Vikram shrugged. “Your money.”

“My family’s money,” she agreed.

“Fine. I’ll do it. In exchange, you’re going to get us a second address with the Council and persuade them to start a winter aid programme.” He paused. “I’m assuming you’ll want your part done first.”

“Of course,” she said serenely.

“In that case, I want your word that you’ll keep helping me until I’ve achieved my own ends.”

Adelaide speared her few last flakes of fish.

“Let’s be honest with one another, Vikram. My motivations are selfish, and I don’t care about your people. You certainly can’t trust me. On the other hand, I’m probably the best chance you’ve got.”

He was silent, but his fingers tightened around the stem of the weqa glass.

“There’s a song in the west about prison,” he said eventually. “They’ll put you underwater where the sun will never rise. And the mud will take your tongue because you’ve told too many lies. That’s how it starts.
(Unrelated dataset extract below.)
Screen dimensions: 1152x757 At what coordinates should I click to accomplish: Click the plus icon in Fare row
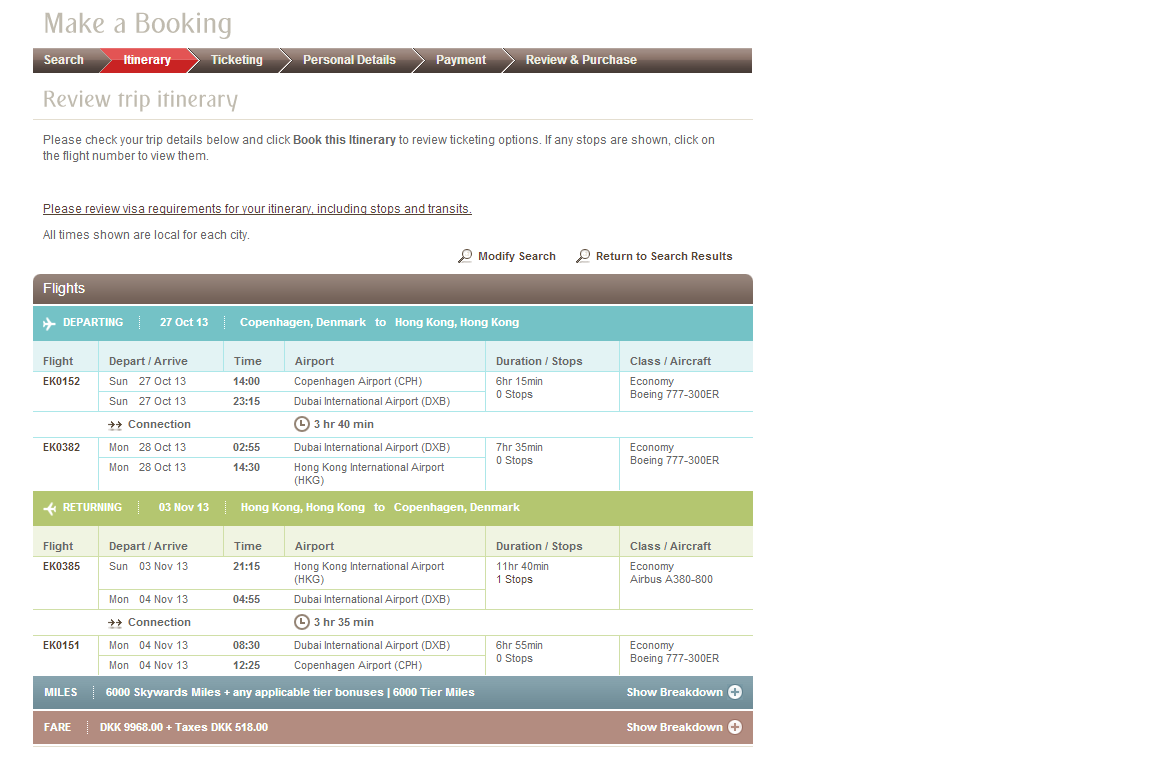(735, 727)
And in the end, you lose your head.”

She looked at the untreated cut on his right temple and thought,
what in hell’s tide am I getting myself into?

Vikram hadn’t finished.

“I could never explain what underwater’s like to someone like you,” he went on. “But I do promise you, if we get caught, I’ll drag you all the way with me. So do we have a deal?”

Adelaide met his eyes, those watchful eyes. Below the chink and chatter of the restaurant, the pianist spilled her rippling chords, notes like surf and jetsam. She thought of her grandfather’s piano, out of reach in the brocaded rooms of the Domain. Out of reach, like Axel. But the penthouse would hold the answers she so badly needed.

“I believe we do,” she said.

Vikram clinked his glass to hers. Neither of them blinked.